Jake and Hannah are big on visibility, but that can take its toll.
Both Jake and Hannah emphasize that they recognize the “privilege” they bring as they have nearly 30,000 combined Twitter followers and are doing their best to show trans people have “a happy and live full lives with families and that we deserve love and respect”. “Just like everyone else,” says Hannah.
“There are times when you see all kinds of meanness online, and it’s especially terrifying when that meanness is directed at your family,” she adds.
“Our kids have received death threats online and we have received death threats online, horrible things.”
“That’s why Hannah and I share our stories, because we know it’s stories that connect us,” says Jake. “They are stories that make people realize that we are all only human, they are stories that hopefully will put an end to all this bigotry and hate in the future, because right now everything is in high gear.”

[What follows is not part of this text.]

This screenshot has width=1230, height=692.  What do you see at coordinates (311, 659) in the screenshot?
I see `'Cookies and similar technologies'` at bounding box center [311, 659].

The couple feels it can be difficult to keep track of all the transphobia these days. From trans people briefly barred from a long-sought ban on conversion therapy, to trans athletes who have been banned from playing sports and whose healthcare options have been increasingly restricted.
Adding to these problems is that in the year to March 2020, England and Wales were twice as likely to be victims of crime, according to the Office for National Statistics. They also face staggering years of waiting for gender-sensitive care and are more likely to suffer from domestic violence and homelessness.
All this for a parish of just 262,000 people, around 0.5% of the UK population according to the census.
Jake and Hannah add that transgender people don’t get the best press reviews. Research from Press Gazette in 2020 found that coverage at the beginning of the decade was “respectful” before turning “heated” towards the end.
This was particularly the case in later years, according to a 2019 study by linguist Paul Baker, a professor at Lancaster University.
The press wrote more than 6,000 articles about trans people between 2018 and 2019, the report says, with the majority of them “to be critical of trans people,” whom they see as “irrational and aggressive.”
The Grafs worry about how their children will feel when newspapers and politicians ask if a trans woman is a woman.
“We don’t want them to feel for one second that their parents are being attacked or that their parents are bullying them,” says Jake.
The screenwriter adds that he and Hannah hope to sit down with Millie in a few years to talk everything through.
“It’s important for her to know that there’s nothing wrong with us being trans, there’s nothing wrong with how she was born,” he says.
He adds, “It’s an amazing story of two little girls who will hopefully support each other if there’s ever adversity, but hopefully we can dodge it all and just grow up in a really happy, loving world.”
Outside of their own families, Jake and Hannah worry about today’s trans youth, who “walk by the newsstands and see the hate and the bigotry.”
“There will soon come a time when the media will get bored of spewing this rhetoric,” says Jake, “and until then, parents and guardians will have to take care of these kids.”
How about afterwards? Hannah is hopeful. “A lot of people are trying to harm our community, but ultimately the future is looking really bright,” she says.
Just Like Us, an LGBTQ+ charity for young people, found that just knowing a trans person makes someone twice as likely to be an ally as someone who isn’t.
“No kid grows up hating and hopefully we’ll get to a point where parents stop teaching their kids to hate,” says Jake, holding Millie in his arms, “and when parents start teaching their kids to love and accept. “
Until the world is ready, Hannah is just making the most of being a mother.
“Those moments where everyone’s happy — Teddy’s crawling around, Millie’s running around — and everything’s relaxed,” she says.
“Such moments of a simply stress-free life with your children, very, very valuable, and you just think: That’s what it was all meant for.”